** Opening Excerpt provided block **

Collaboration can also minimize the number of unknowns in a building project. For example, during a road construction project, BIM analysis revealed previously unforeseen conflicts with a pipeline. The resulting construction phasing issues could be addressed proactively earlier in the project, reducing delays and change orders.

While BIM analytics can be incredibly useful for civil and structural engineers, it’s essential to recognize that generating valuable analytics isn’t just a technology issue. The old computer science adage of “garbage in, garbage out” definitely applies here. Unless the right data exists within a BIM, the resulting analytics won’t be helpful for project stakeholders.

With that in mind, following are four process and communication-related tips for more effective BIM analytics:

Engage in upfront communication about collaborators’ needs — A project kickoff is a good time for team members to discuss the data aspects of the BIM. Developing clear expectations about what types of data are needed, as well as the level of detail that’s required, will increase the likelihood that the resulting BIM analytics will be valuable for stakeholders. A best practice is to create a BIM standard for each project that outlines the type of information that must be provided and the level of detail needed in the data.

** Closing Excerpt provided block **
** Opening Recorded information block **

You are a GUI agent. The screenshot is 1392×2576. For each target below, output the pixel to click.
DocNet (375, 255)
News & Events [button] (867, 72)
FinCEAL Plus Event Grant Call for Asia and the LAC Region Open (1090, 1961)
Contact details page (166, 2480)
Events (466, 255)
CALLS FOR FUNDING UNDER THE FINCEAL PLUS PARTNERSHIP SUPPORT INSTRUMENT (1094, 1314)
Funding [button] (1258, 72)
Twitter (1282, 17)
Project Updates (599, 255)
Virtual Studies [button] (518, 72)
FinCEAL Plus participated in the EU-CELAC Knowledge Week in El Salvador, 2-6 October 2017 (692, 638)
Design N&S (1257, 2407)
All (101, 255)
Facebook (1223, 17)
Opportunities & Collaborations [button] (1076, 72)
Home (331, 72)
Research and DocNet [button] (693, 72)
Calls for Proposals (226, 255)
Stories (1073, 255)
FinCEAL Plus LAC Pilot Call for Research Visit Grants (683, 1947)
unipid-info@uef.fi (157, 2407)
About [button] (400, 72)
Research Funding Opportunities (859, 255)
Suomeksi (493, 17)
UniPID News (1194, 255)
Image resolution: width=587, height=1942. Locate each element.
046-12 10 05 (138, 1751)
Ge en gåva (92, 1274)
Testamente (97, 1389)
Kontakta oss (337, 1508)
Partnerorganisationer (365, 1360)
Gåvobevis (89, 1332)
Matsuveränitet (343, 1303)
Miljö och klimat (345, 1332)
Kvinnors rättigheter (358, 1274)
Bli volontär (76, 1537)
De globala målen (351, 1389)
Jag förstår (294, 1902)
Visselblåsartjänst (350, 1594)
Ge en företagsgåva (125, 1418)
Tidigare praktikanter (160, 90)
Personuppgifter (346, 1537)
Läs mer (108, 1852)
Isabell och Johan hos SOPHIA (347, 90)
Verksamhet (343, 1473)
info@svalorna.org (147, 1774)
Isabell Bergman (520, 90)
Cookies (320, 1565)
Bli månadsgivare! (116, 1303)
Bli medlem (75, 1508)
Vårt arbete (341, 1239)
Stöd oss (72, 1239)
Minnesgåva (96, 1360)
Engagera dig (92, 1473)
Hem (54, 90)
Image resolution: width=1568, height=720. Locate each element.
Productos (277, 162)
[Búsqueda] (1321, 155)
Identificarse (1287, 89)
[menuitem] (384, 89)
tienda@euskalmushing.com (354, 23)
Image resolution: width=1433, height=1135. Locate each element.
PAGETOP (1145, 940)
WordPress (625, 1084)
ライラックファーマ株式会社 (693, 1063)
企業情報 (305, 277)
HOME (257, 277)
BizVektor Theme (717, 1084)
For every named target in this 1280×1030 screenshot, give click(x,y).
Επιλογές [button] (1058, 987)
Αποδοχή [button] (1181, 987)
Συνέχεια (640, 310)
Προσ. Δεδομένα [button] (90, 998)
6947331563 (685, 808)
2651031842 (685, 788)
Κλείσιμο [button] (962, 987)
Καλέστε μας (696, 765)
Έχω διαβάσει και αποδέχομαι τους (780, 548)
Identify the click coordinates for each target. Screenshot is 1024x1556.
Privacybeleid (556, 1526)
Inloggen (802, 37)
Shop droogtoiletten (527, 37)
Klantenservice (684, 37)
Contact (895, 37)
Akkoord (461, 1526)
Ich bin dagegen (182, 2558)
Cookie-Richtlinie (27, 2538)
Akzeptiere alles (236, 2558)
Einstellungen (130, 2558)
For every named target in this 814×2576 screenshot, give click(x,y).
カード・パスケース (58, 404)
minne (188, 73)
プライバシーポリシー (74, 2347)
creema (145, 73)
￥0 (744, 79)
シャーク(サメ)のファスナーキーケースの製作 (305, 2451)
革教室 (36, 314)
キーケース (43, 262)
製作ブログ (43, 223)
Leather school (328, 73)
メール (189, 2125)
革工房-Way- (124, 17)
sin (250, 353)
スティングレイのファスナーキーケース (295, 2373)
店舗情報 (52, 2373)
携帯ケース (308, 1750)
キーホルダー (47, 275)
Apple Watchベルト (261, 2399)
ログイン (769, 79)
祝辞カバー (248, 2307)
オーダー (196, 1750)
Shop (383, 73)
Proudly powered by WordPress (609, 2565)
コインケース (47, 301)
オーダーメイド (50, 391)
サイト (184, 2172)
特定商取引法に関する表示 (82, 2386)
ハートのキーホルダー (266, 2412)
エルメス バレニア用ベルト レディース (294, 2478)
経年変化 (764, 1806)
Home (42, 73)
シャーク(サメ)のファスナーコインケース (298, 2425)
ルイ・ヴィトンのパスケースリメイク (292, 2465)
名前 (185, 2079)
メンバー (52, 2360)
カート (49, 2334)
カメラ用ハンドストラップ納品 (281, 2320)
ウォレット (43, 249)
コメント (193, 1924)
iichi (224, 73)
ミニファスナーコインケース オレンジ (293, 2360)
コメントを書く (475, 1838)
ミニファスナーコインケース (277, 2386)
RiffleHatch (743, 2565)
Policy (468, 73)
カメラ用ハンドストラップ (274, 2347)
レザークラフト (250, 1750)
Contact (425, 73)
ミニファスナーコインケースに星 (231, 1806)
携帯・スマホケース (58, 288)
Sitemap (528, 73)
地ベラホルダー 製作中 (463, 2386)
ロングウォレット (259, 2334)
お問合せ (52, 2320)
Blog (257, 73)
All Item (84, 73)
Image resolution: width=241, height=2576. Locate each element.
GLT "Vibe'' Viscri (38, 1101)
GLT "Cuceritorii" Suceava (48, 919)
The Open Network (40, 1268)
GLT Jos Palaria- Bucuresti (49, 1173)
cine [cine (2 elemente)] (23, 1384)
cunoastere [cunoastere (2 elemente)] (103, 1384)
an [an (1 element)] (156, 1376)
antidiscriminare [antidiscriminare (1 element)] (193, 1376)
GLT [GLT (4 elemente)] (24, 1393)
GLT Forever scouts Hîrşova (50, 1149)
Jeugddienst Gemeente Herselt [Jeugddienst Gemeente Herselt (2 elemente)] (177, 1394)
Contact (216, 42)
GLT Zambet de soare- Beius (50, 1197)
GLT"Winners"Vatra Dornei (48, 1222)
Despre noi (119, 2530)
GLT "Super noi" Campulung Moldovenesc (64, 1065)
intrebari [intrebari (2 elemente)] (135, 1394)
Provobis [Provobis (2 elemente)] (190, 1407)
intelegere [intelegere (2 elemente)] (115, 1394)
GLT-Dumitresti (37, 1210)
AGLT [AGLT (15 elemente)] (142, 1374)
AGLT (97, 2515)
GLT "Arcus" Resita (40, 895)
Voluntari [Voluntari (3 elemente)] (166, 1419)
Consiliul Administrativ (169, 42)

** Closing Recorded information block **

**Work to complete**
A) Return, word for word, the part of the BIM analytics excerpt starting with "Engage in upfront" and going on through "in the data.".
B) Resume the BIM analytics excerpt after its final sentence.
The lines above come from a different source than the BIM analytics excerpt.

**Expected results**
A)
Engage in upfront communication about collaborators’ needs — A project kickoff is a good time for team members to discuss the data aspects of the BIM. Developing clear expectations about what types of data are needed, as well as the level of detail that’s required, will increase the likelihood that the resulting BIM analytics will be valuable for stakeholders. A best practice is to create a BIM standard for each project that outlines the type of information that must be provided and the level of detail needed in the data.

B)
Create a plan for collaboration — This is especially important when a project includes cross-disciplinary collaboration. For example, engineers may be working on the exterior of a building while architects are working on the interior. Without a collaboration plan, their BIM-related efforts may not align properly.

As team members add data to the BIM, they must know how to deliver the information and where to store the information in the model. Details about how to structure these data-related workflows should be captured in a collaboration plan.

Develop a plan for model validation — Model validation is a regular checkup related to the quality of the model and its data. Healthy models aren’t bogged down by extra and unnecessary information. Several software packages include “housekeeping tools” that can identify redundant data in a BIM, check for background data, and identify data that is growing without a valid reason.

Another best practice related to model validation is establishing planned dates for collaboration to keep models in sync. On those collaboration days, the team members must ensure that the model is up-to-date. This activity helps ensure that the model remains in “good health” and can support robust analytics.

Consider how data will be kept up-to-date during the building life cycle — On some projects, the BIM is transferred to the building owner once the construction phase is complete. If a BIM will eventually be used for facilities management, for example, the architect or engineer should discuss what data and analytics will be needed to support building management and automation. These conversations must also cover how the owners will keep the data current over time to facilitate generation of BIM analytics in the future. Engaging in a dialogue early in the project is always advisable.

The transition from 2D drawings to BIM has had a profound and positive effect on the work that civil and structural engineers do. Thanks to BIM analytics and collaboration, these professionals can complete projects with greater confidence and fewer delays.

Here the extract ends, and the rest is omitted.